───── Source data

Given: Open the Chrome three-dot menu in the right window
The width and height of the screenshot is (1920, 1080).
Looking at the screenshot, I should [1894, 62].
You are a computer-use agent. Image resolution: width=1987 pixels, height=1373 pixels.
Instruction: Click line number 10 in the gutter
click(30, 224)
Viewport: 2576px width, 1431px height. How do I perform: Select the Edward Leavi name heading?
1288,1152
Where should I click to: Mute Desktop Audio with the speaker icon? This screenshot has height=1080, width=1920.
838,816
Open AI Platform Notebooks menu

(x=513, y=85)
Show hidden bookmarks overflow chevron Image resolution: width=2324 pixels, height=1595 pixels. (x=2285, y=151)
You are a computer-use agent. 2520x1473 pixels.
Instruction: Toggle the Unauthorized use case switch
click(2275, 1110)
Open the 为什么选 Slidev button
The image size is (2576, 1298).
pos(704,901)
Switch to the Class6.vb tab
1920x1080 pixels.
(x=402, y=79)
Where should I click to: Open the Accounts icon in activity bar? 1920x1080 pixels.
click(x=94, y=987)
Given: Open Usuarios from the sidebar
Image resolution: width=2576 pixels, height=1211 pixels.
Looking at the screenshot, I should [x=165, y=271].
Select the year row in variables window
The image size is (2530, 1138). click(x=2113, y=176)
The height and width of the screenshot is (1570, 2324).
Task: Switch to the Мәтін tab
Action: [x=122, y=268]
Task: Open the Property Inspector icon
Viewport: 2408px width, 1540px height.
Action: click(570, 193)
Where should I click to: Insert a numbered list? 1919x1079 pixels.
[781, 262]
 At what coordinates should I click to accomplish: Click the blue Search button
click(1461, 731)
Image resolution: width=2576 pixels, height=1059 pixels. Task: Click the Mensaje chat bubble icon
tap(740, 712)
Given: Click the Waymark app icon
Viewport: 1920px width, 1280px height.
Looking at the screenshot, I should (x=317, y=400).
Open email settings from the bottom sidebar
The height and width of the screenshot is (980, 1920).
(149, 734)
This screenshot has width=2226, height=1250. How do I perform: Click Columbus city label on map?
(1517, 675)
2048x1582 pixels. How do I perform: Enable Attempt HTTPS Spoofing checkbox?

──────────

What you are asked to do: Of the entries above, transcribe exactly those lines that fall between the line containing "Viewport: 2576px width, 1431px" and the line containing "Switch to the Class6.vb tab", together with those two lines.

Finished task:
Viewport: 2576px width, 1431px height. How do I perform: Select the Edward Leavi name heading?
1288,1152
Where should I click to: Mute Desktop Audio with the speaker icon? This screenshot has height=1080, width=1920.
838,816
Open AI Platform Notebooks menu

(x=513, y=85)
Show hidden bookmarks overflow chevron Image resolution: width=2324 pixels, height=1595 pixels. (x=2285, y=151)
You are a computer-use agent. 2520x1473 pixels.
Instruction: Toggle the Unauthorized use case switch
click(2275, 1110)
Open the 为什么选 Slidev button
The image size is (2576, 1298).
pos(704,901)
Switch to the Class6.vb tab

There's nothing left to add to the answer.